Non so se questo universo sia il frutto del pensiero di qualcosa fuori (divinità dormiente? il sogno descritto dagli aborigeni australiani? un romanzo?), una creazione fisica, come previsto in molte religioni o digitale come secondo strampalate teorie (quest'ultima un buon modo per spostare il problema di un passaggio, ponendo il nostro universo nel computer di un universo esterno), una fluttuazione del nulla da cui fioriscono universi o altro. Personalmente credo che noi si sia parte di un unico che sperimenta se stesso attraverso le sue parti, che funzionano secondo rigide leggi di natura, selezionate dall'ambiente per esistere e non imposte da fuori, attraverso cui si realizza l'universo, il che fa della vita e della morte semplici illusioni, in accordo con antichissime idee come il Tao, l'essere parmenideo e il divenire di Eraclito, il Tutto buddista, etc, fondendole in un unico che chiamo universo, che è e diviene (che cosa limitante il linguaggio e ancor più limitato il mio lessico, per esprimere certe idee). 
Io non ho coscienza del mondo prima di me e non ne avrò del mondo dopo di me. Persino della morte non avrò esperienza diretta, perché quando ci sarà lei, non ci sarò io. Non penso di essere qui per assolvere ad un compito specifico o cercare una qualche forma di salvezza (tra l'altro, dovremmo essere salvati da chi ci ha creati; in termini logici questa frase ha in sé un paradosso devastante, che apre interessanti scenari sul funzionamento della mente umana) e a livello pratico non mi risulta si possa definire l'esistenza o avere certezza di esistere. La materia e l'energia che mi compongono esistono da sempre ed esisteranno finché esisterà l'universo e ciò mi rende potenzialmente eterno. Il mio corpo si è rigenerato totalmente almeno 6 volte, ciò significa che in un certo qual modo io sono una versione successiva di quel che fui e non c'è più. Il bambino che 36 anni fa iniziava le scuole elementari non esiste più, esisto io, che porto in me la sua eco.
Io sono io e sono anche te ce stai leggendo e noi siamo il musicista che stai ascoltando leggendo e tutti noi siamo quelli che hanno assemblato i componenti del pc con cui scrivo e tutti insieme siamo la bioma di questo pianeta, che è parte delle strutture sedimentarie e che è parte del pianeta, che è parte del sistema solare, che un tempo era tutto una nube indistinta originatasi dallo scoppio di una stella e via lungo tutte le direzioni del tempo e dello spazio, di cui noi ne sperimentiamo 4, ma queste sono parte delle tante ipotizzate e confermate per via matematica.
Un immobile moto del divenire di cui siamo parte da sempre e per sempre.

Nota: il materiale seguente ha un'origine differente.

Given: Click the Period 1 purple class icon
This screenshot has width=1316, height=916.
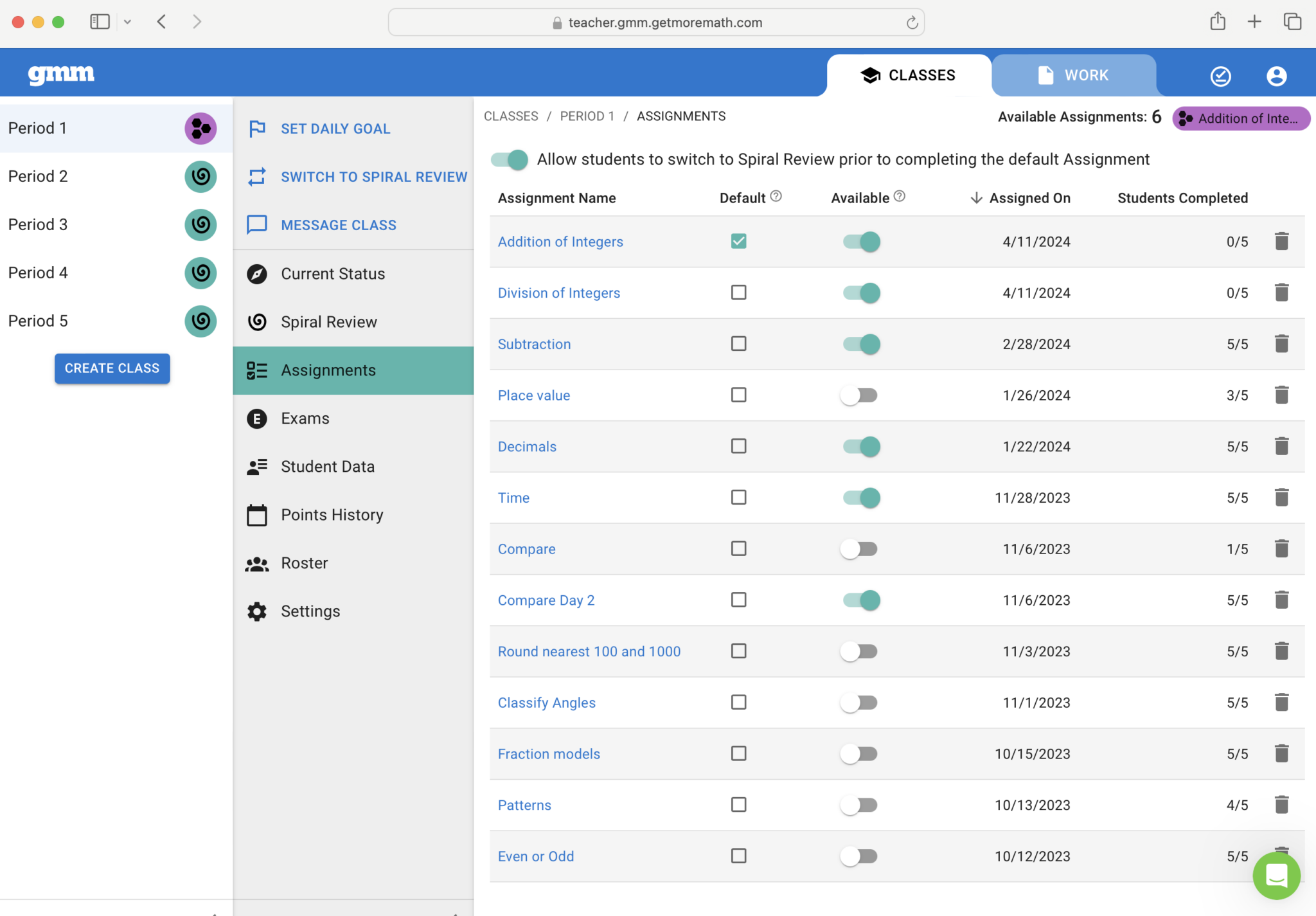Looking at the screenshot, I should pyautogui.click(x=200, y=128).
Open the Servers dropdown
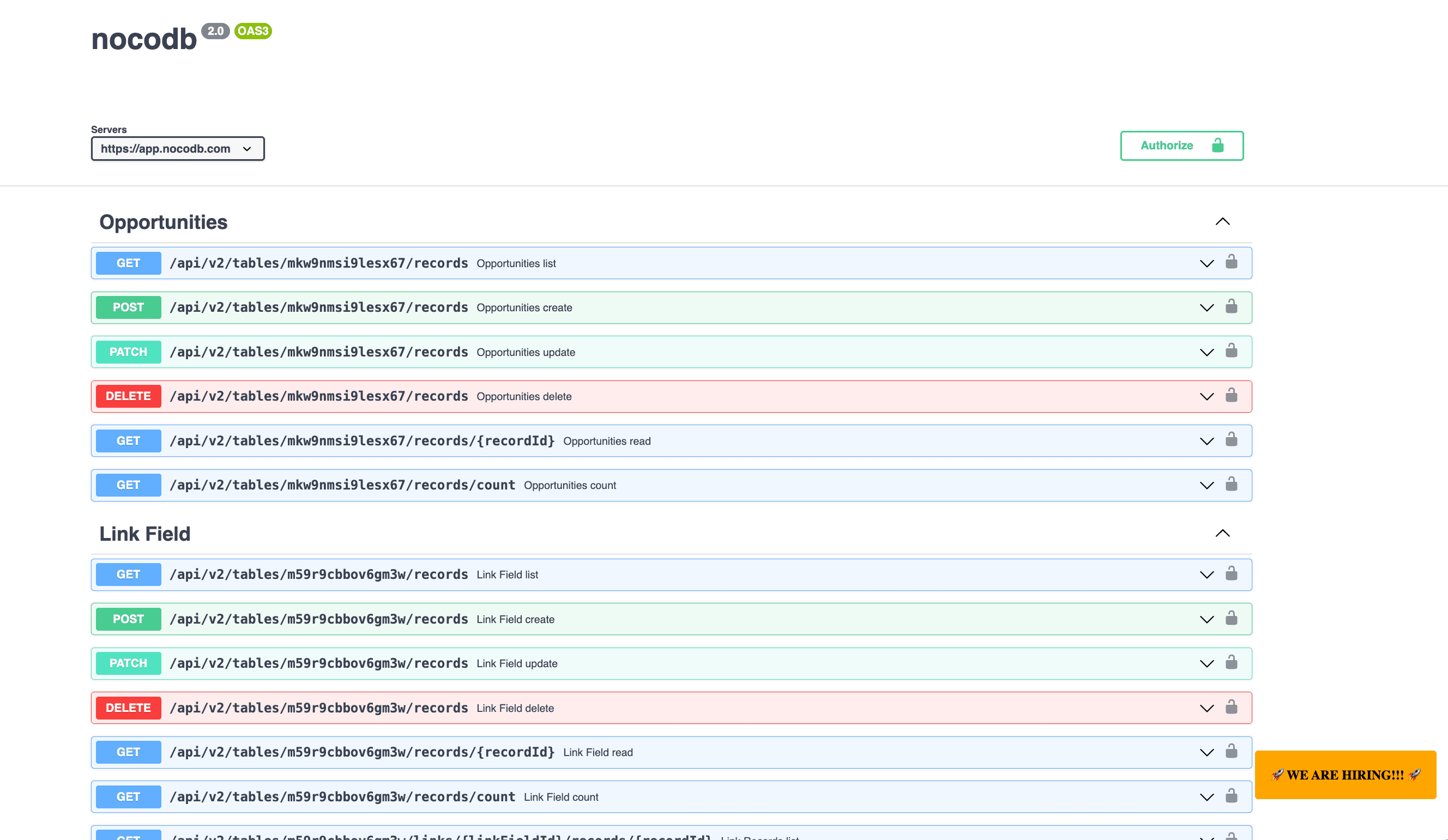Screen dimensions: 1448x840 178,149
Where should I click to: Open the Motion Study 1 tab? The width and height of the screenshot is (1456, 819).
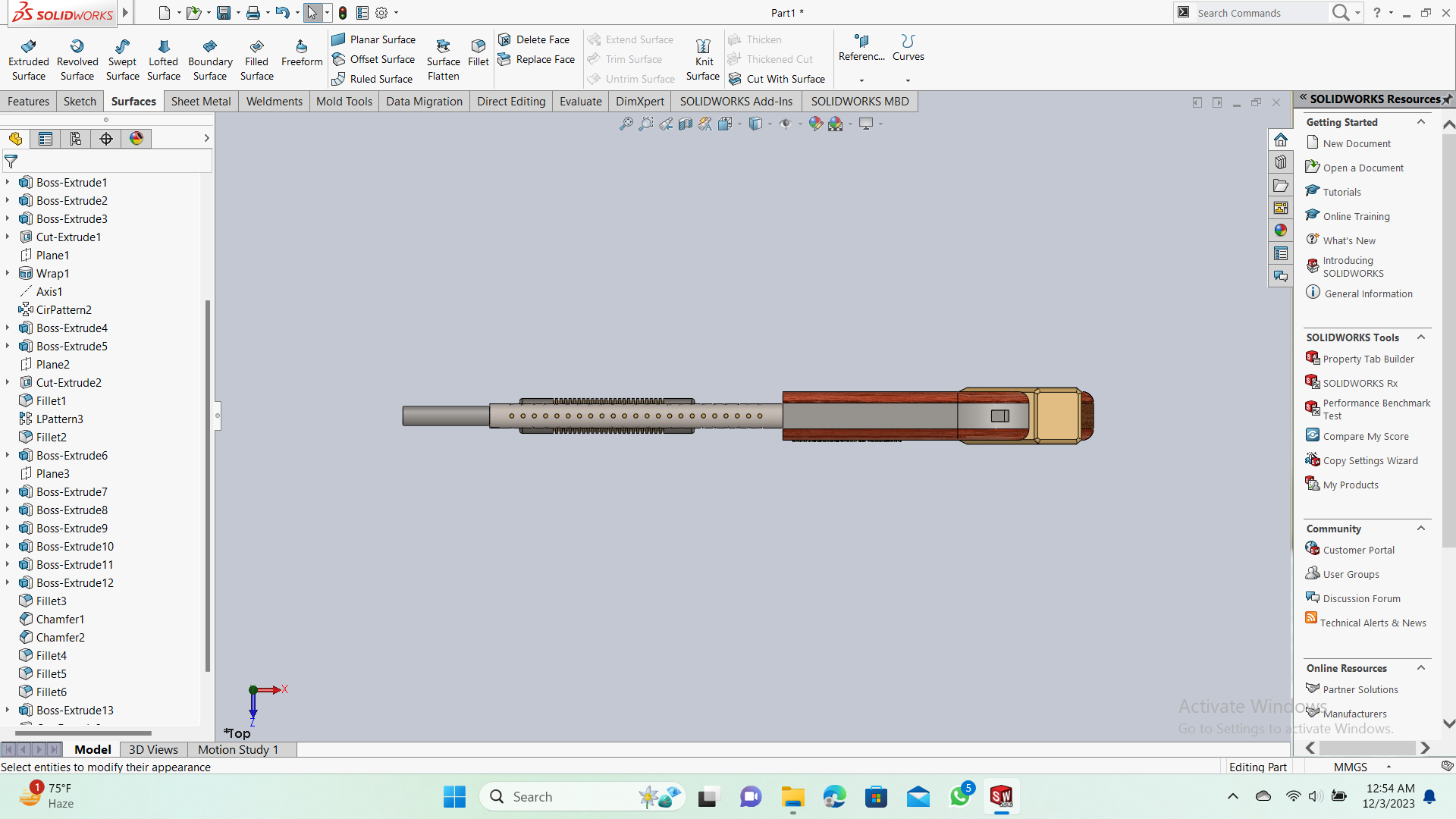[x=238, y=749]
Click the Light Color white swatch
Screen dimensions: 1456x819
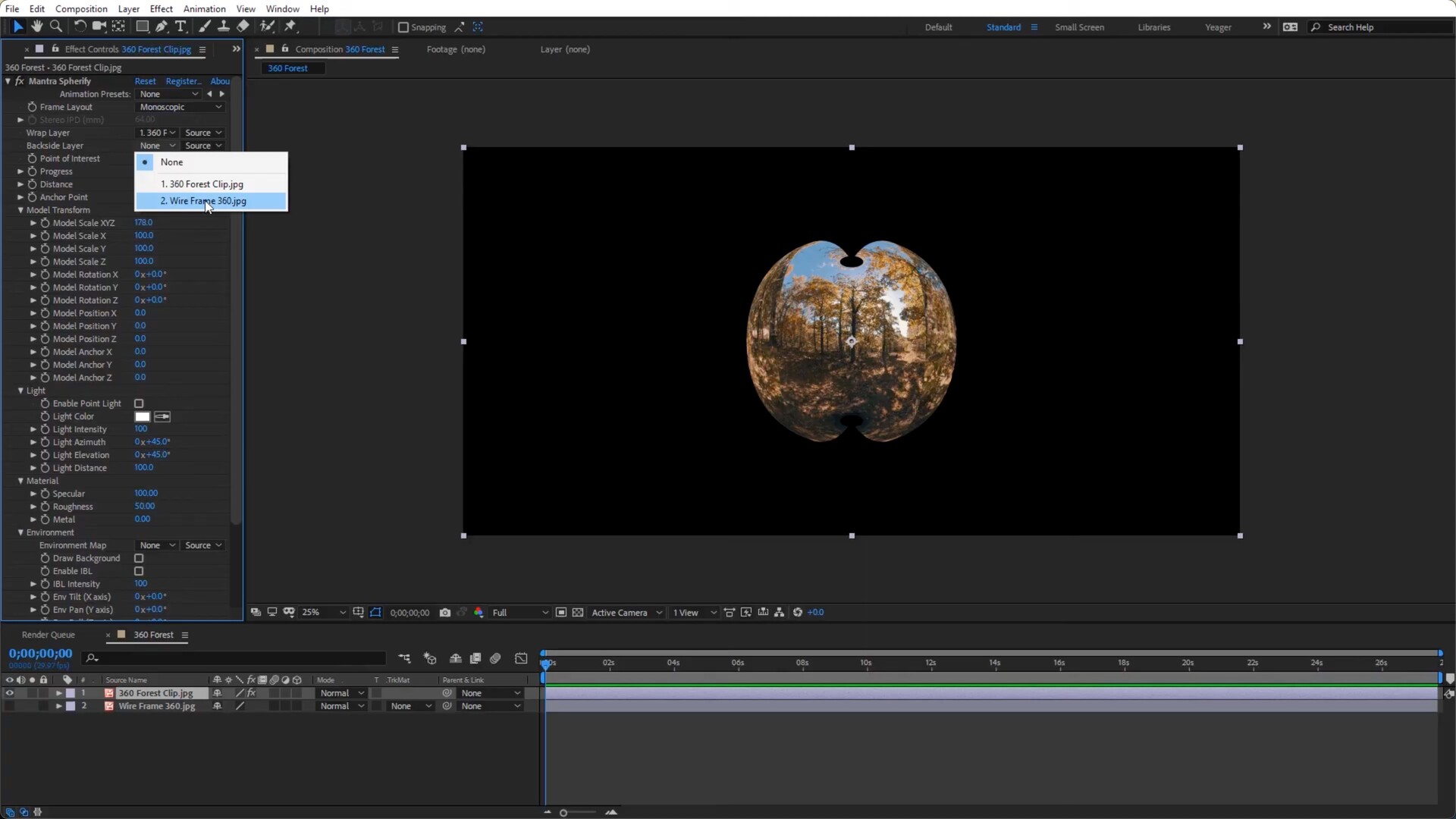point(143,416)
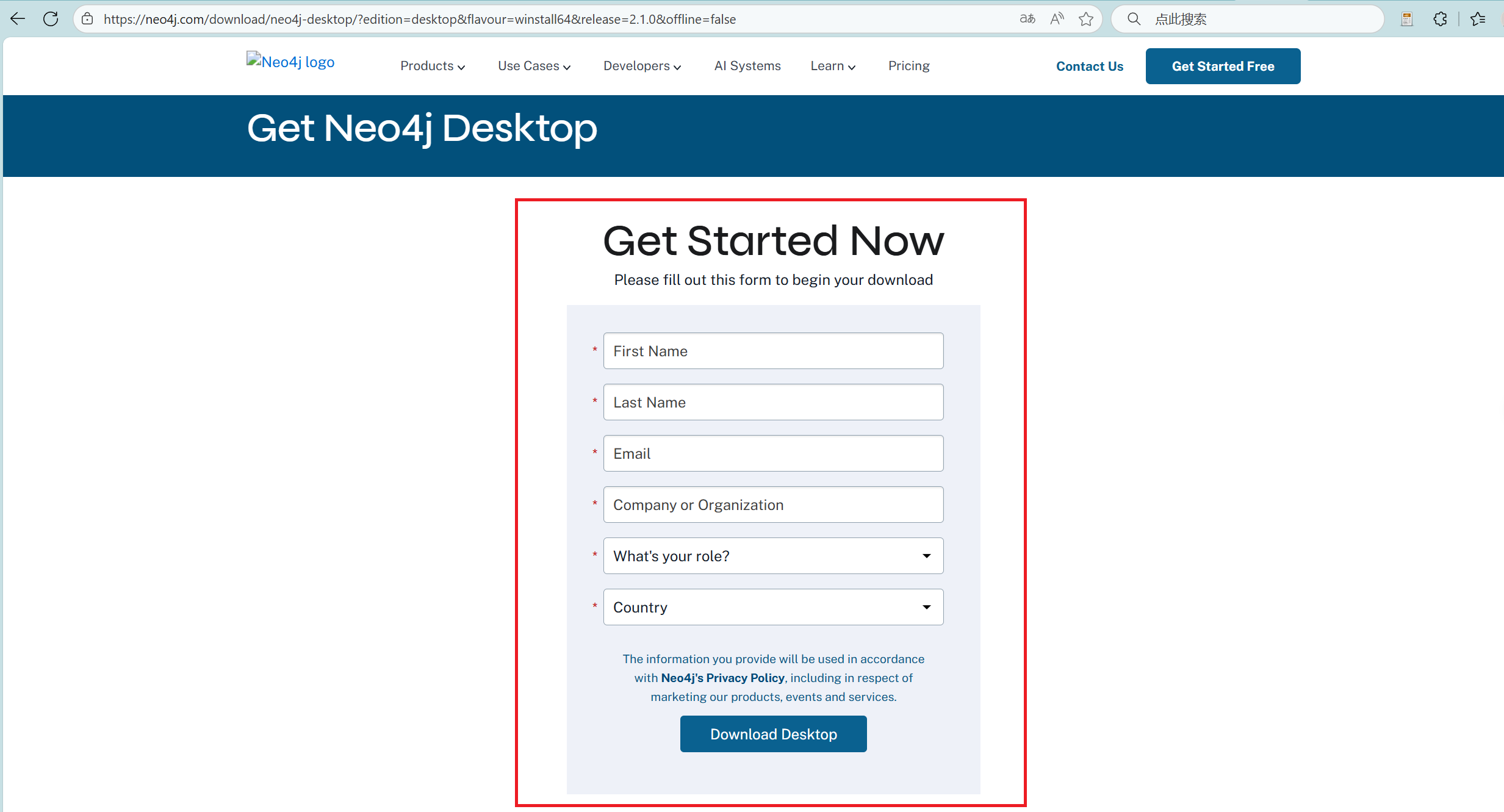Expand the Use Cases menu
The image size is (1504, 812).
(x=534, y=66)
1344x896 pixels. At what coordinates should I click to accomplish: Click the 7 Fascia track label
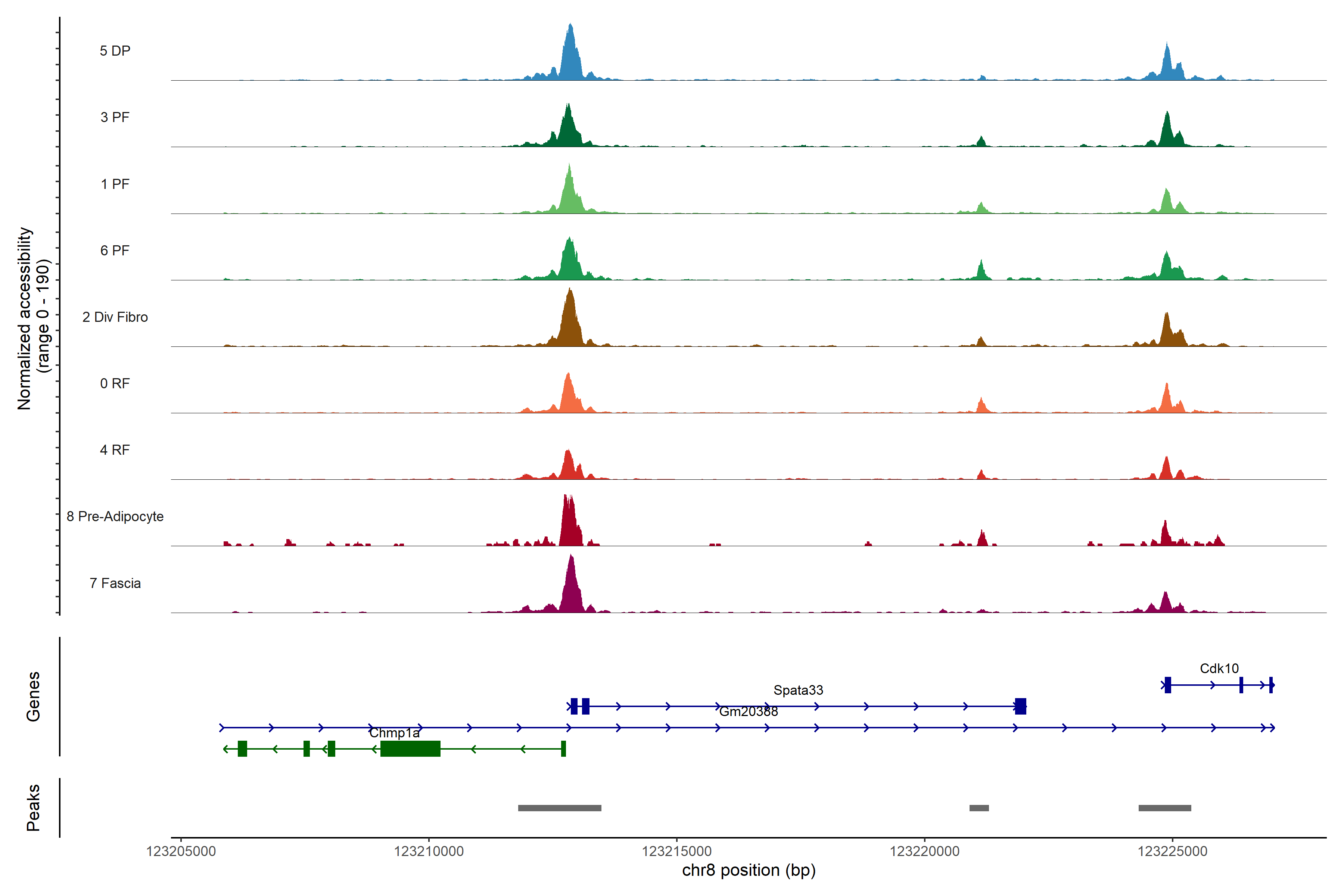(115, 584)
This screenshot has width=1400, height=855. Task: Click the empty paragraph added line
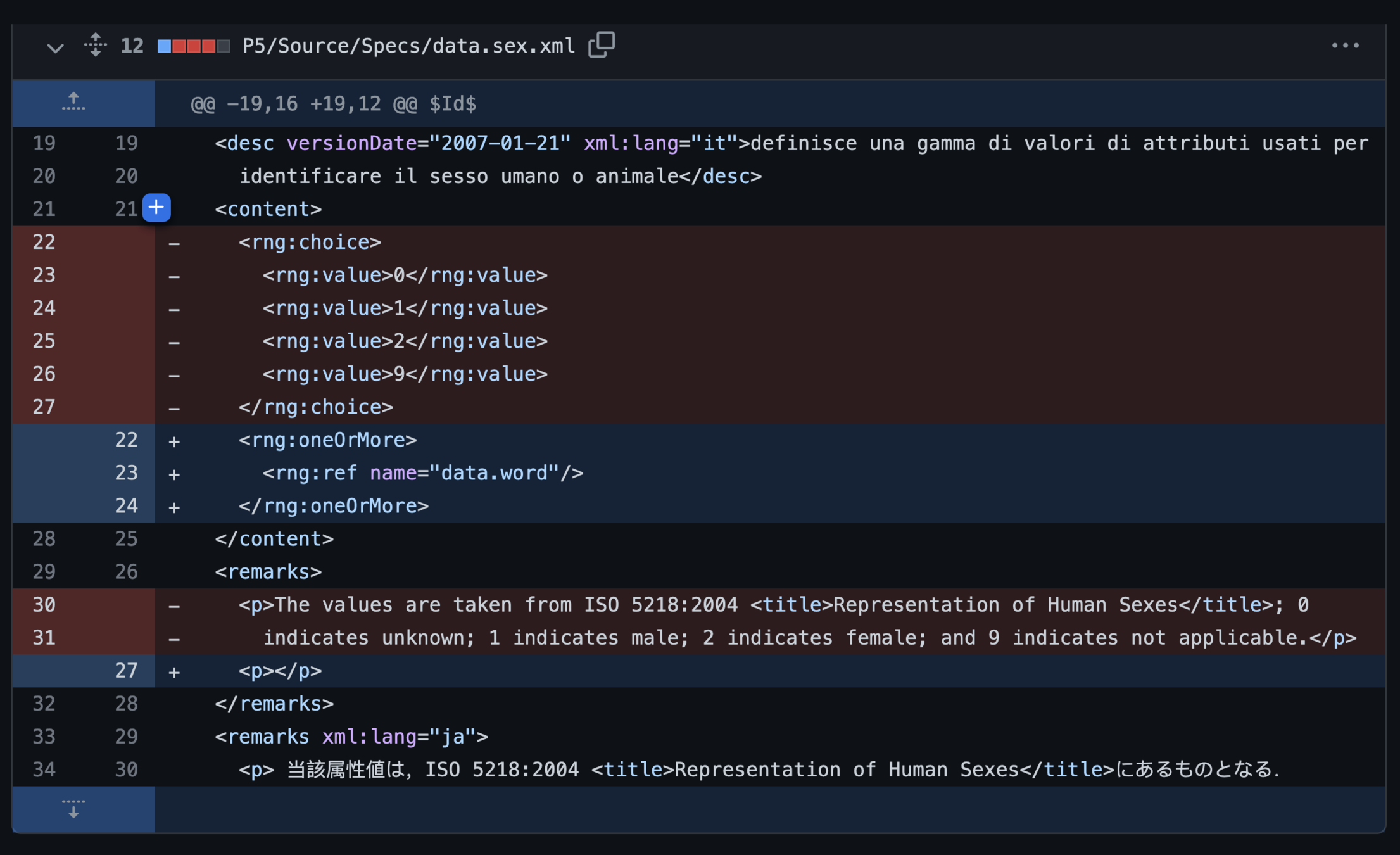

Ben vengano i momenti di commiato, in cui noi parti limitate di un grande tutto ci stringiamo nel ricordo e nella consolazione, ma che vi sia un dopo o non vi sia, noi siamo parte di un tutto e il tutto continua ad esistere e noi attraverso di lui. Se proprio vogliamo darci uno scopo, potrebbe essere non incasinare l'esistenza di chi ci è contemporaneo o successore e smettere di considerarci come unità in lotta, che è alla base di tutte le aberrazioni che stanno avvelenando il nostro mondo e riscoprirci parti del tutto.